In the same manner that thought comes to itself through the self-sublation of language, theoria is basically the conceptual field that is taken apart and revived by way of speculation to speculation itself. It persists in its theoretical framework until the breaking point, leaving the mark of lack in signification and thereby also a new affirmation in the form of a novel actuality that was not present beforehand. To conclude, let us turn once more to Hegel’s correspondence with Niethammer. In another letter, Hegel expressed his enthusiasm for his own work: “I am daily ever more convinced that theoretical work accomplishes more in the world than practical work. Once the realm of representation is revolutionized, actuality will not hold out” (Hegel, 1969, p. 179). As already mentioned, with the onset of reason, meaning is stripped of its content, leaving an emptiness behind the symbolic order of signifiers, which is filled by the master signifier, as Lacan puts it. However, this signifier should not be understood as the true signifier we were looking for, but as a signifier that signifies the missing signifier. And this signifier is the most intimate, which is at the same time most foreign to us, that which we have defined as extimacy. This dimension can also be described as a disjunction of our intimate identity that folds outwards; a detail that is often overlooked, although it holds the potential to challenge the impasses of modern society.

A few final speculations on the speculative notion

In examining the structure of speculation, which we have done primarily to shed light on the internal logic of this basic thought-forming process, we have leaned on the logic of extimacy. By introducing the Lacanian notion of extimacy, a number of scattered questions raised by speculation that are intrinsically opaque fall into place.

Speculative undertakings are usually understood as uncertain, even risky actions, which are carried out for the purpose of obtaining symbolic or other value, however, we elaborated how speculation functions as an expression of an impasse. In its most elemental form, speculation is manifested in reason, which emerges through the sublation of its own condition of existence in the form of understanding. While understanding produces our everyday meaning, reason persists as the negative other side of understanding to the point of revealing its constitutive lack. Speculation is for this very reason a force that generates externality in its most intimate interior.

Extimacy highlights this general characteristic of speculation where the intimacy of understanding turns out to be the Other but also reveals a detail that is not addressed in standard Hegelian debates. The structure of extimacy introduces itself through articulation and produces an object that is not symbolically represented but nonetheless exists without its essence being defined. In this extimate form, speculation should not merely be considered as the capacity to produce surplus value of assets, knowledge, or thoughts but as a necessary operation to bring objects from nothing into our world. And it is precisely in such a productive principle that we find the vestige of emancipatory character that speculation as an economic category obscures.
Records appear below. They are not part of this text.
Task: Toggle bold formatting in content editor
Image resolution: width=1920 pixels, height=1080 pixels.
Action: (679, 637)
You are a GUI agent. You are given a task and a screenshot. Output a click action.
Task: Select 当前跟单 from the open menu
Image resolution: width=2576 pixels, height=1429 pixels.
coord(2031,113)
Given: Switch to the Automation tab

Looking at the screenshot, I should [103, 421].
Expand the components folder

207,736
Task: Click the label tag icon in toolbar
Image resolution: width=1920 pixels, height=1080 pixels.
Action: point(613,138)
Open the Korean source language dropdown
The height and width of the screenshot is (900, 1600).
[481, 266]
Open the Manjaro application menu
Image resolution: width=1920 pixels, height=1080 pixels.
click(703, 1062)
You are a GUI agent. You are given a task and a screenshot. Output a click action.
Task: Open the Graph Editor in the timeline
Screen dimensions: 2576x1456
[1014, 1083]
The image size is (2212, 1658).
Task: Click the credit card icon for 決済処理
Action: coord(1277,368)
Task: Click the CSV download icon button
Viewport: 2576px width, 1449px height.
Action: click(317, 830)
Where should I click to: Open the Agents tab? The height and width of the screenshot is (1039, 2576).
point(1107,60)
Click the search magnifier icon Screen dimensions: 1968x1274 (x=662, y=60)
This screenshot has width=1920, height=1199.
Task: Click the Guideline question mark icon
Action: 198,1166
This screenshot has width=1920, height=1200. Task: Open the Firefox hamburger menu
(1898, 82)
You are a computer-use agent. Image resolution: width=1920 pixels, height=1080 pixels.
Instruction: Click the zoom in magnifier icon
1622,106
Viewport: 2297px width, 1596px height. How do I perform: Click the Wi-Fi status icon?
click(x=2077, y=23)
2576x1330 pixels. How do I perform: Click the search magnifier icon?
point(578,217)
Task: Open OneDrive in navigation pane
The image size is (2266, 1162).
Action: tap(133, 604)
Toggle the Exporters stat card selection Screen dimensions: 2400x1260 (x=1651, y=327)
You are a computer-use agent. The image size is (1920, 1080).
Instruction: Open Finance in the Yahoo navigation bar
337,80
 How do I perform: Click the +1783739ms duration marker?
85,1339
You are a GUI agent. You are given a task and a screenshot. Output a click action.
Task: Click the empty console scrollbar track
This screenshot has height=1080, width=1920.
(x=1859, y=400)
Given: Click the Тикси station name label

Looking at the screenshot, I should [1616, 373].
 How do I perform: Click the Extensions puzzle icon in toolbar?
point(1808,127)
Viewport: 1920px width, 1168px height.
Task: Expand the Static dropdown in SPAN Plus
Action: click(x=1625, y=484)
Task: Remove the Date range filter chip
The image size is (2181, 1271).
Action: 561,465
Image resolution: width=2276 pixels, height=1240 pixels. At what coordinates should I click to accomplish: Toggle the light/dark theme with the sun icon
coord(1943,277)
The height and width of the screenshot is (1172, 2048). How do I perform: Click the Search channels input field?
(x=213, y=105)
By returning to intimacy of thought, by repeatedly articulating the real in the symbolic, which is identical to Hegel’s idealization, a positive surplus is produced in the form of an object around which a signifying configuration is established. This object is the object of speculation.

Note

The quotes attributed to Hegel, Augustine and Simoniti in this article are the author’s translations from the German, Latin and Slovenian.